Pittarthie Castle is the remains of what was a laird’s tower house in Fife, Scotland dating to the end of the sixteenth century. The ruins of the structure are located 2.5 km southwest of Dunino, and 6.5 km northwest of Anstruther. The name is spelled Pittarthie and Pittairthie in extant records. The ruins are protected as a scheduled monument.

==History==
The present house was built around 1580 for James Monypenny of Pitmilly. Monypenny held the estate from the Patrick Adamson, the Archbishop of Saint Andrews.

In 1598, Pittarthie Castle and the surrounding lands were granted to Andrew Logan of Easter Granton.

The estate was later bought by Andrew Bruce, a son of William Bruce of Symbister, in 1636 or 1644. The house was remodeled by William Bruce of Pittarthie in 1653. In 1654 William Bruce inherited the property from his father, Andrew Bruce. Members of the Bruce family continued living in Pittarthie Castle through into the 18th century.

In 1882, the house, called "Pittairthie Castle", was described as “a roofless ruin in the southwest of the [Dunino] parish, partly very ancient... partly a structure of 1653; and in its oldest portion consists of a large square tower, with vaults beneath”. The description “partly very ancient” may have resulted from observation of the coarser masonry at the bottom of the south wall, mentioned in the later description, which would suggest an even earlier structure had stood on the site. The estate dates from the 14th century according to one report, which also states that the property passed to the Hannays of Kingsmuir sometime after about 1700.

==The ruins==
There are substantial remains of the hilltop house. The house was three storeys tall and consists of two blocks: a larger main block that lies along the south–west axis, and a second smaller wing is attached to the southwest of the main block. The building is a defensible house that was built in a staggered "L" plan with a stair tower is located in the inner angle. The entrance, which appears to be the original, is located at the base of the stair tower. The northwest corner of the smaller wing is rounded. The stonework is good quality rubble with ashlar dressings, but much coarser masonry appears at the bottom of the south wall and is possibly evidence of an earlier building. The building's defences include a gunloop beside the roll-moulded door and pistol holes below all the window sills.
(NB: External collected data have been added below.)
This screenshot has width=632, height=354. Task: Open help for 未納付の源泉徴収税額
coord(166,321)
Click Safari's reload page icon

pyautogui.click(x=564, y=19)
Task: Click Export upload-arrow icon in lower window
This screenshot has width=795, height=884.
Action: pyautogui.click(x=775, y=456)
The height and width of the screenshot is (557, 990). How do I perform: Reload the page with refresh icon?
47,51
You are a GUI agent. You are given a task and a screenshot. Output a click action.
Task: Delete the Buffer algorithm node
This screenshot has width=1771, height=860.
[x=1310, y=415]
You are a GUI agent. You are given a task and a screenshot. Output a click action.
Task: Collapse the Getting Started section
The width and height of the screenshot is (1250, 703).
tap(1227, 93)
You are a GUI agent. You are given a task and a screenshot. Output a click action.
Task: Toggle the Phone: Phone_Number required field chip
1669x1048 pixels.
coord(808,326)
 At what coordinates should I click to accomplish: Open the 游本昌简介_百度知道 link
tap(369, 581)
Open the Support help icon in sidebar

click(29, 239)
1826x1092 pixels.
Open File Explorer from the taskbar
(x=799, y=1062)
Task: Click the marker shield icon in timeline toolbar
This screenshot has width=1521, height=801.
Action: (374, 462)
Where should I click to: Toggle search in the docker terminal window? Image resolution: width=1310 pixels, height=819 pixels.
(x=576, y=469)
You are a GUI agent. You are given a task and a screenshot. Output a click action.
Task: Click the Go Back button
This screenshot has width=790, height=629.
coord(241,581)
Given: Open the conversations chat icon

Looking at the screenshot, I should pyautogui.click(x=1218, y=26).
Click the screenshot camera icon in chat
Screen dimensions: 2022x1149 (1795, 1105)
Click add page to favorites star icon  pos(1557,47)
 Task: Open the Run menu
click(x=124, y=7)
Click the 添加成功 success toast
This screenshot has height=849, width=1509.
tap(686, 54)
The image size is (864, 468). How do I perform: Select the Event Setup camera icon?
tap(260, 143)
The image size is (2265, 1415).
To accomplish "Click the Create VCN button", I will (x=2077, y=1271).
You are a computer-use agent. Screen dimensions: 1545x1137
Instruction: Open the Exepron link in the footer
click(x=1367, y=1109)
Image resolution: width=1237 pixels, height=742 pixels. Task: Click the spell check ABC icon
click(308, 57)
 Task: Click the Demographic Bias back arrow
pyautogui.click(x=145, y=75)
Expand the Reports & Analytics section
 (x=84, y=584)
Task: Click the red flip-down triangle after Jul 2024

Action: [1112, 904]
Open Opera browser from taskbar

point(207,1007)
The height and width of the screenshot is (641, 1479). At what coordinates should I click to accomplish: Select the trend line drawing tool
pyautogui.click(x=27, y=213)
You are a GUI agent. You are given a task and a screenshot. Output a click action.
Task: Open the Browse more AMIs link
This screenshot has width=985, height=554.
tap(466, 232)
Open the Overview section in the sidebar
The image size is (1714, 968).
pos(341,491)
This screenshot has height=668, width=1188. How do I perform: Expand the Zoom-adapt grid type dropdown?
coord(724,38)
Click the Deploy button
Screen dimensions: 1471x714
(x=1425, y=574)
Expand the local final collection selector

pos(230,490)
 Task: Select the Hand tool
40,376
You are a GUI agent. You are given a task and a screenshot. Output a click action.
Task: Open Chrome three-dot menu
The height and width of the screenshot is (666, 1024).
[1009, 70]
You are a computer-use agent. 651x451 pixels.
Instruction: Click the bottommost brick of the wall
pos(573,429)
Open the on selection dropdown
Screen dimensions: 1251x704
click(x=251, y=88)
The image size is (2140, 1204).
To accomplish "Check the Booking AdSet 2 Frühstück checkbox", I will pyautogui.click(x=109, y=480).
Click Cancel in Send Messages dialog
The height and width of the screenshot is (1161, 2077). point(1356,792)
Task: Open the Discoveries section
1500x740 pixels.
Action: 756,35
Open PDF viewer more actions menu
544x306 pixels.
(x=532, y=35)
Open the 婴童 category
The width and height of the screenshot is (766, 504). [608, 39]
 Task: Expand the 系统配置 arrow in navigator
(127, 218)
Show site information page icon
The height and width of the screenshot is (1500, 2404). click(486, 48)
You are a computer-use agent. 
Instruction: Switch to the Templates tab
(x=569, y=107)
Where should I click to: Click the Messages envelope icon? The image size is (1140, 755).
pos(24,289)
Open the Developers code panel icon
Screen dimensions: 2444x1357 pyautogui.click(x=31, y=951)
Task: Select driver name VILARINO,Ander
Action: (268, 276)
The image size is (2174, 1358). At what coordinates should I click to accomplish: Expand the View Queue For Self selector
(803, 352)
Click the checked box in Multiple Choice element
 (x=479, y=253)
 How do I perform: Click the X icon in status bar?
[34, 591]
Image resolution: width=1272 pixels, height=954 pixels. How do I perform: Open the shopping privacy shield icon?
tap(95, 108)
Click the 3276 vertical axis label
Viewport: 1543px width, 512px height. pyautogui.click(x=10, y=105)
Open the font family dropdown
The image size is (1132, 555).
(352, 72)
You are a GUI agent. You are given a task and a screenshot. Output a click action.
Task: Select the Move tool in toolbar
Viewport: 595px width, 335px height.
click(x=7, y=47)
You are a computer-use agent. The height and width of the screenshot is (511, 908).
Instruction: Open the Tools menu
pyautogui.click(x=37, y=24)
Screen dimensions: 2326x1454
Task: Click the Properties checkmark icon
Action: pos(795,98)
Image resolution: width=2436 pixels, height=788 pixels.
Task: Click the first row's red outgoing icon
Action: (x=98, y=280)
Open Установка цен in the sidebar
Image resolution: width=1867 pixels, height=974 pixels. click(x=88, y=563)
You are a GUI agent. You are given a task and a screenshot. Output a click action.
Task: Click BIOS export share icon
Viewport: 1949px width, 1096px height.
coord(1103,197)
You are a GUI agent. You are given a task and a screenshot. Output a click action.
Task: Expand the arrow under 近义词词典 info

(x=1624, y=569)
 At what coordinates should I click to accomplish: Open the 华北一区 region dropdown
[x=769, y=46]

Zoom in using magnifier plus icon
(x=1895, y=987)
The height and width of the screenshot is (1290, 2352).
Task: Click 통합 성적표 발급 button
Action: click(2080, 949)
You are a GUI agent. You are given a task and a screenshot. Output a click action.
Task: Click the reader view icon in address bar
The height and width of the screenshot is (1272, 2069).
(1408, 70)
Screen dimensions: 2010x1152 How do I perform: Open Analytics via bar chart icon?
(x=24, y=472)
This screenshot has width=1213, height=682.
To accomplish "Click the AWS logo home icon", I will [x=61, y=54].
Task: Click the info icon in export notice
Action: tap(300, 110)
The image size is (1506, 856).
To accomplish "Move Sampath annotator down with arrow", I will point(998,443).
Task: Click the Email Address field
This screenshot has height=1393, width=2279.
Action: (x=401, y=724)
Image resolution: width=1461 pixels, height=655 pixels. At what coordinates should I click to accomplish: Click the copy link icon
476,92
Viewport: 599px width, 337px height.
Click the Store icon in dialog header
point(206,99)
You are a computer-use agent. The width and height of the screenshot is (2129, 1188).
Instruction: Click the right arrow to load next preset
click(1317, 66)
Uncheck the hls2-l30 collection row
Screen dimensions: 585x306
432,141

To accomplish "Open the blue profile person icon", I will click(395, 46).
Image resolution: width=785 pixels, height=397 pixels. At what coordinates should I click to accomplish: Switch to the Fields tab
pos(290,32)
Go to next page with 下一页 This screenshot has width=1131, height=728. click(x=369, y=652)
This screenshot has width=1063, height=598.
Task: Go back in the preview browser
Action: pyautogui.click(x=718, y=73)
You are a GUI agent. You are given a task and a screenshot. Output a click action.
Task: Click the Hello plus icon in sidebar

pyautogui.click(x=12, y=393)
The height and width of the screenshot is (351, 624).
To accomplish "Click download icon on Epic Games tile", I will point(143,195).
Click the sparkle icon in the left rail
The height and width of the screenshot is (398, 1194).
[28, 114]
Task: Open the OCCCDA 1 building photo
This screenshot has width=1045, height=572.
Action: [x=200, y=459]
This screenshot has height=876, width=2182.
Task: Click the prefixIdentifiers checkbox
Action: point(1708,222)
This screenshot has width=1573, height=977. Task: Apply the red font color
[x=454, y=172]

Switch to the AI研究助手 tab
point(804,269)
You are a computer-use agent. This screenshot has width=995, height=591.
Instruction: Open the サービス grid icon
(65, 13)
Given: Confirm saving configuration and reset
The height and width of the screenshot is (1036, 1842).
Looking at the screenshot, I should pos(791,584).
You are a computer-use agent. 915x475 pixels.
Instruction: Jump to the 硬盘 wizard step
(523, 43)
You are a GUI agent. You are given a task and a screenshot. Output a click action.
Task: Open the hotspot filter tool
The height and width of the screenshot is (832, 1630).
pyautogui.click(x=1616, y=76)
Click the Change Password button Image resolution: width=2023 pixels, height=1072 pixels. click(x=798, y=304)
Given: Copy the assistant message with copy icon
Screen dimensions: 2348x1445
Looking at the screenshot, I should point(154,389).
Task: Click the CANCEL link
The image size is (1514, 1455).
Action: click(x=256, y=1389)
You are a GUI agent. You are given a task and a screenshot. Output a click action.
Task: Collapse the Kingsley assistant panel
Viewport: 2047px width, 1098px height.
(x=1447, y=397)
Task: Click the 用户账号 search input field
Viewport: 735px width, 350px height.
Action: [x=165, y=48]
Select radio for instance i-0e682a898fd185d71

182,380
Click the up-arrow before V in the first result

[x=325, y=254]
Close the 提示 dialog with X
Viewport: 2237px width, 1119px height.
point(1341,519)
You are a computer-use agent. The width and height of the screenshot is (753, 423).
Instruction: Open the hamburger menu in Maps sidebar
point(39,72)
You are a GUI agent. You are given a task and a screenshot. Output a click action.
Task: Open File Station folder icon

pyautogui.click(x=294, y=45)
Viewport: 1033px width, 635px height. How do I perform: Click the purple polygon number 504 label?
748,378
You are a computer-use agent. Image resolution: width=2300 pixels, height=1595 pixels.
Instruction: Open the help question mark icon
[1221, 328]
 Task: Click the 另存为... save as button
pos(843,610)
Tower houses such as Pittarthie were usually associated with additional buildings, courtyards, or gardens, but these rarely survive. Pittarthie is unusual in that these associated buildings have survived alongside the house. About 30 meters north of the house are the remains of a range of buildings, and the remains of a walled garden and a group of garden terraces lie to the south and southwest. The surrounding buildings and walled gardens survive today as the foundations of the stone walls, and terraces appear as earthworks.

The date 1682 is carved, together with William Bruce's arms and initials, on a segmental pediment over the first floor hall's south window. This window, like most of the others, has typically late 17th century rounded arrises. The interior is derelict. In the tunnel-vaulted jamb, there is a kitchen with a huge north fireplace, and a water inlet in the west wall. Perhaps also of late 17th-century origin was the addition of a north stair turret.

A modern Ordnance Survey map shows Pittarthie Castle ruins located in a field southwest of Dunino, not far north of Carnbee, and the castle is also shown on some popular maps of Castles of Scotland.